Conceito: expressão ampla que abrange qualquer pessoa física que exerça função pública, a
título permanente ou temporário, com ou sem remuneração.

Teoria do agente público de fato ou funcionário público de fato


É aquela pessoa que, embora tenha aparência de agente público, sofreu um vício na sua
investidura; os atos praticados por esse agente reputam-se válidos perante terceiros de boa-fé
(principio da segurança jurídica).

Obs.: O José dos Santos Carvalho Filho apresenta duas espécies de agente público de fato:
- agente público de fato necessário é aquele particular que, em situações excepcionais, age em
nome do Estado.
- agente público de fato putativo é aquele que tem aparência de agente público, mas em cuja
investidura houve vício.

Classificação dos agentes públicos

Para Celso Antônio de Melo, agentes políticos são aquelas pessoas que titularizam cargos que
compõem a estrutura constitucional do Estado. Exercem função política. Ex.: chefes do Poder
Executivo, seus vices e auxiliares imediatos; parlamentares.

Obs.: a lei de improbidade administrativa, segundo o STF e STJ, não se aplica aos agentes
políticos, pois já existe legislação própria para responsabilização dos agentes políticos. Mas pela
leitura da lei, a aplicação é possível.

Obs.: a súmula vinculante nº 13 (que proíbe a pratica do nepotismo) não se aplica aos agentes
políticos.

Servidores Estatais são aqueles que mantêm vínculo de natureza profissionalizante com o Estado
ou com uma das entidades da Administração Pública indireta.
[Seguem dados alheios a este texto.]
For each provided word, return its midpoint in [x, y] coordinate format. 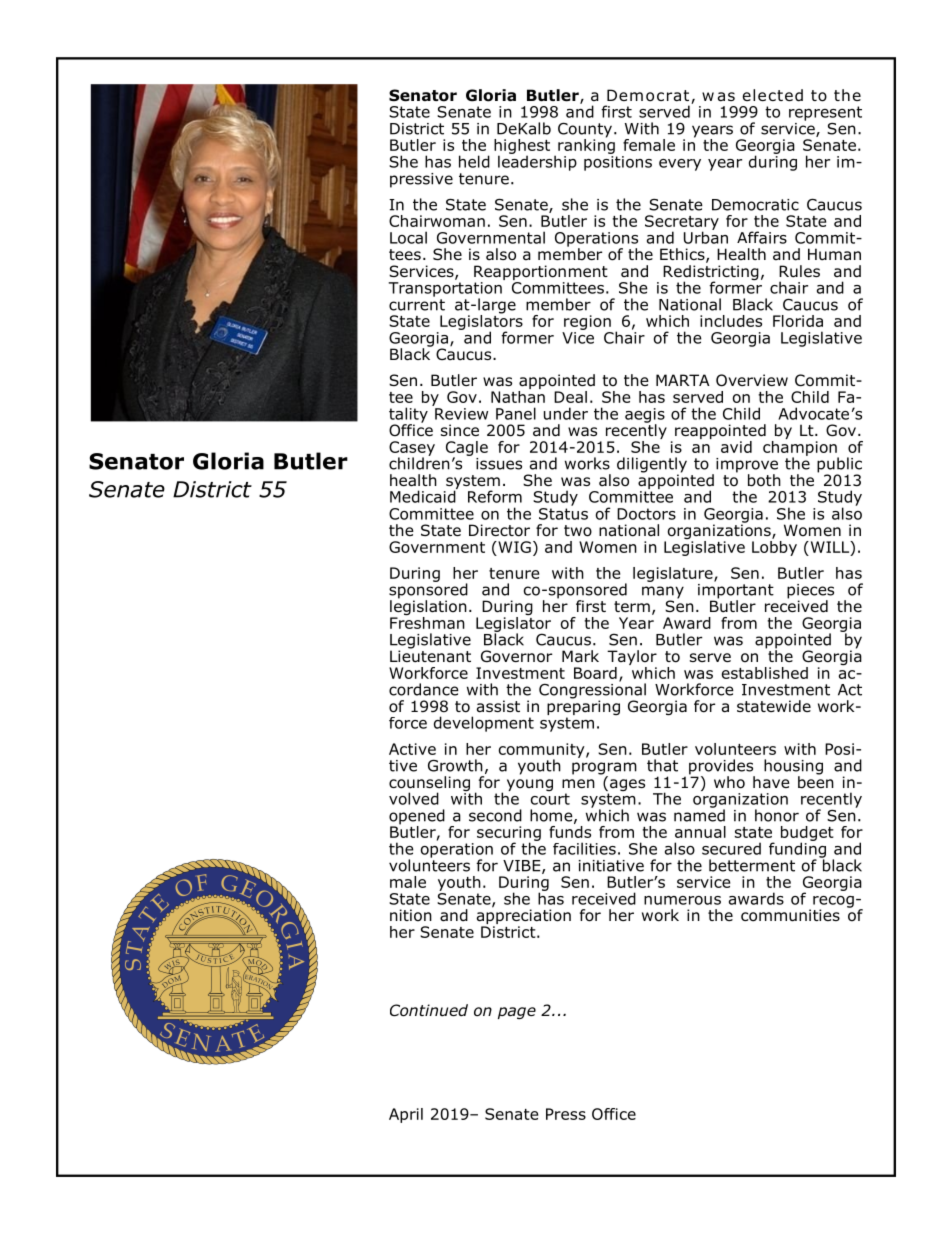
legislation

Servidores públicos (trabalham em pessoa jurídica de direito pública):


- servidor titular de cargo (aplica-se a Lei 8.112/90 no nível federal; estatutário);
- servidor empregado (Lei 9.962/00): pessoas contratadas para atividades subalternas; os
remanescentes de 88; contratado temporário (não regido pela CLT, possui lei própria do ente).